Cependant l’amiral entendait bien profiter de cet excellent esprit de l’escadre pour pousser son éducation aussi loin que possible. Si les anciens du cap Baba avaient peu à apprendre, les derniers équipages qui lui étaient arrivés n’en étaient pas au même point : il fallait leur fournir les moyens d’égaler leurs devanciers, et, par une activité sans relâche, entretenir chez tous l’étincelle du feu sacré. Deux fois au moins par semaine, l’escadre mettait à la voile et se livrait à une succession d’exercices qui formaient le jugement et le coup d’œil des capitaines et des officiers, qui endurcissaient nos jeunes matelots à la fatigue et les fortifiaient. Il y avait plaisir à voir la facilité avec laquelle ils manœuvraient leurs voiles, et leur adresse à manier le canon et le fusil. De nombreux tirs à boulet et à la cible en avaient fait d’excellens pointeurs, et la charge du canon recevait alors des perfectionnemens qui depuis se sont étendus à toutes les marines et permettent d’envoyer avec précision plusieurs coups à la minute. Une pratique assidue enseignait à nos hommes à écouter la parole de leur chef, à la distinguer au milieu du bruit et de la confusion en apparence la plus grande, et à lui obéir sans retard. Ils faisaient enfin un apprentissage bien important et bien difficile à bord, celui du silence, autant du moins qu’il est compatible avec la nature aussi fougueuse qu’intelligente du matelot français.

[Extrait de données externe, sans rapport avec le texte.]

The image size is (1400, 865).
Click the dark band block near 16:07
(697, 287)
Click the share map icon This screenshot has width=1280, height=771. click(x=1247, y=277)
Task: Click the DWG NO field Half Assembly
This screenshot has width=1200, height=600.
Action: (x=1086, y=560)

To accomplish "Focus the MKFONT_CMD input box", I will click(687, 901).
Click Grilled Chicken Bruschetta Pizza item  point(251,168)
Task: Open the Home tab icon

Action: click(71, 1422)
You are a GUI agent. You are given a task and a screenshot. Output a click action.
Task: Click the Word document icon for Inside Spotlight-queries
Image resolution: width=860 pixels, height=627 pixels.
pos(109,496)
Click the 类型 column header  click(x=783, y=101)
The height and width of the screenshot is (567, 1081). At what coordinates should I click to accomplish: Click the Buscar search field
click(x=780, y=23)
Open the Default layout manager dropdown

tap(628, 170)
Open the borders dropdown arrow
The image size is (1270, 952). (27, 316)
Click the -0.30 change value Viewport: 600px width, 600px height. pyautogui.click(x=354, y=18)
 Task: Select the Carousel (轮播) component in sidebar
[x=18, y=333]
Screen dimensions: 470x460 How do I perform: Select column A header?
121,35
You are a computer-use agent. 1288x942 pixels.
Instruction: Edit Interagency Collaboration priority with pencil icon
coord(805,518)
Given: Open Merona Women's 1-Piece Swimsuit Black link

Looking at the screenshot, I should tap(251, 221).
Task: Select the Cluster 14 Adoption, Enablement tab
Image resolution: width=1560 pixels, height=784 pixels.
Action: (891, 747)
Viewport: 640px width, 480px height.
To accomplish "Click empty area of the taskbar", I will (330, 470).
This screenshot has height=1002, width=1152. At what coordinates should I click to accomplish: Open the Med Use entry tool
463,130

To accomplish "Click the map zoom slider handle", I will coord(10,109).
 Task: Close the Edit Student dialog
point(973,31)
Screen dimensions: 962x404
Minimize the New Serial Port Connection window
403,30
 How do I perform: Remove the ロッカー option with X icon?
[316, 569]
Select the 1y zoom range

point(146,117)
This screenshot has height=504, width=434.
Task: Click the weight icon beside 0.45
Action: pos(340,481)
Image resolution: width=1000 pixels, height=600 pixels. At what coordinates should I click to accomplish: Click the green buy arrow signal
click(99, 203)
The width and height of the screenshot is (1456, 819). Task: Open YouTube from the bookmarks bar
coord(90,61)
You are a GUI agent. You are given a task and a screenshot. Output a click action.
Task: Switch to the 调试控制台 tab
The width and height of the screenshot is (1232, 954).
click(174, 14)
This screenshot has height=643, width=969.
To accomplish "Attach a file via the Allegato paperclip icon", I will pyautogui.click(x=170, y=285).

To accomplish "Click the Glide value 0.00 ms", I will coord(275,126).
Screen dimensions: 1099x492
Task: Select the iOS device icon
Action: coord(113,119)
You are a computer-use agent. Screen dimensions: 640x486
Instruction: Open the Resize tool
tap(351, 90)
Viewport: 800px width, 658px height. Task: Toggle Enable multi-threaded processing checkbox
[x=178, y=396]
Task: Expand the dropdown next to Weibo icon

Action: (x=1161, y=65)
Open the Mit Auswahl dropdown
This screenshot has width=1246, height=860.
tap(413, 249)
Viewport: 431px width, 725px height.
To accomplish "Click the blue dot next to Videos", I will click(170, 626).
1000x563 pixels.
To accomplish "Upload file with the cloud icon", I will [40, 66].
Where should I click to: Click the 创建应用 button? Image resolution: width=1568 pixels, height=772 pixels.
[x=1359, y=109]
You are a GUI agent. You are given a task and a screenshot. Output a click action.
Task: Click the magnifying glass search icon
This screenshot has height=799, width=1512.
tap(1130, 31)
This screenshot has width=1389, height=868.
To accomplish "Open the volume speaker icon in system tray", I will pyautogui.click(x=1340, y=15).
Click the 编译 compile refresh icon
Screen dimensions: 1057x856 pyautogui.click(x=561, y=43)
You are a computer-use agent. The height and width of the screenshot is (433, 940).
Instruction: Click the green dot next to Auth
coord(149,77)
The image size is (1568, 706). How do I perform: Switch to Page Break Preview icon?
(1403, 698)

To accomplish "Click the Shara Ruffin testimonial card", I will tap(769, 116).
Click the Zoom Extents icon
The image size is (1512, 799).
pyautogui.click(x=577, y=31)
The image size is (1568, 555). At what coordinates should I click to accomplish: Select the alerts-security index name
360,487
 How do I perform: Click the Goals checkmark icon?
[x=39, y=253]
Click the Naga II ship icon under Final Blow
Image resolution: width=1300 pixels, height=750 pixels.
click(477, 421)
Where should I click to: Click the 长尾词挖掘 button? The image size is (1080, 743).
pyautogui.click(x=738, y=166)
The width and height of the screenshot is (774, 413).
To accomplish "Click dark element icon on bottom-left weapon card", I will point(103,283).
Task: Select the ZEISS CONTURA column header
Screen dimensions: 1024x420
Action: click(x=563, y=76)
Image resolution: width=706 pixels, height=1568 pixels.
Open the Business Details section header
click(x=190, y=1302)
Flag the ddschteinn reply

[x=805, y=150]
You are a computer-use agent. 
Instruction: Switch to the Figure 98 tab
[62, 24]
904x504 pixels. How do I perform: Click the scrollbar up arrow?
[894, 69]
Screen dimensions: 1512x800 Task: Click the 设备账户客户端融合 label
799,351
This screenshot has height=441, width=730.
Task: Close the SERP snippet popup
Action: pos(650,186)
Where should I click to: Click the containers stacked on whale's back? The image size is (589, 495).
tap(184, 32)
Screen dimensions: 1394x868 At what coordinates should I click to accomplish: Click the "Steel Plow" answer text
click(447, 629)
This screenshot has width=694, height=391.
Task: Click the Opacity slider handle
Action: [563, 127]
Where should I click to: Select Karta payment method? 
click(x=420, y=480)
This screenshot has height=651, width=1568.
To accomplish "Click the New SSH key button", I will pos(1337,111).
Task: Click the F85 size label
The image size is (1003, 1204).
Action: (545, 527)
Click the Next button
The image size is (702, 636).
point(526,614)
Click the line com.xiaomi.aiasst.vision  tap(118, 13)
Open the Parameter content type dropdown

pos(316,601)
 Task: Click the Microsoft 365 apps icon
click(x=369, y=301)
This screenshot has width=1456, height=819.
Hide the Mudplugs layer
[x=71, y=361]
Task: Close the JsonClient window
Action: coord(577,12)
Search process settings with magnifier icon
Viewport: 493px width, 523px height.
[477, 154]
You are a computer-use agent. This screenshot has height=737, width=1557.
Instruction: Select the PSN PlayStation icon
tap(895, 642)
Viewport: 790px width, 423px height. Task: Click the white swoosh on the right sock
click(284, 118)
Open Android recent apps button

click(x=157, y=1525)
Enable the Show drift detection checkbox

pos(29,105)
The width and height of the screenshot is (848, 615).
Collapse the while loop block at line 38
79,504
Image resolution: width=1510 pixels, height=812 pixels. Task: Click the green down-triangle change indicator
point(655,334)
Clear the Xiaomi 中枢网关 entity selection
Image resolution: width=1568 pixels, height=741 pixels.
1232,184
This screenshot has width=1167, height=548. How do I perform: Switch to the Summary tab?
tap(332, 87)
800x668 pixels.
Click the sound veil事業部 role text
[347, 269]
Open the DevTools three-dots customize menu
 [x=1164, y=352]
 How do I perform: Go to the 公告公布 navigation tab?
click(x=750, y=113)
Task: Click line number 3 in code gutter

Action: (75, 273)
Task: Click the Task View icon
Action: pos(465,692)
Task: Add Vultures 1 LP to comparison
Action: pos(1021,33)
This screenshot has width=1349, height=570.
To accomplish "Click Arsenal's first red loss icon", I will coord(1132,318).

De temps en temps, l’amiral, pour exciter de navire à navire l’émulation du point d’honneur, ordonnait des chasses générales, espèces de combats de vitesse, dans lesquels chacun empruntait à la science et à son expérience tout ce qu’elles lui pouvaient fournir de moyens pour accélérer la marche de son vaisseau. D’autres fois, l’escadre allait jeter l’ancre au mouillage d’Imbro, petite île assez pittoresque, dépourvue de ports et de toute industrie, et visitée à peine de loin en loin par quelques barques, qui y portent les objets nécessaires à la vie. Cette île était habitée par des Grecs sujets de la Turquie, qui, étonnés de voir sur leurs côtes une flotte aussi nombreuse, ne pouvaient pas croire que nous ne fussions point les Moscovites, venant les arracher à la domination musulmane et leur apporter un âge d’or. Nous n’étions là que pour y mouiller ; on remettait bientôt à la voile, et l’on retournait à Besica, où chacun mettait son amour-propre à venir, avec une précision mathématique et malgré les vents et les courans, jeter l’ancre à la place même qui lui avait été indiquée par l’amiral. Exercice excellent pour préparer les vaisseaux en un jour de combat à aller prendre exactement le poste qui leur a été confié !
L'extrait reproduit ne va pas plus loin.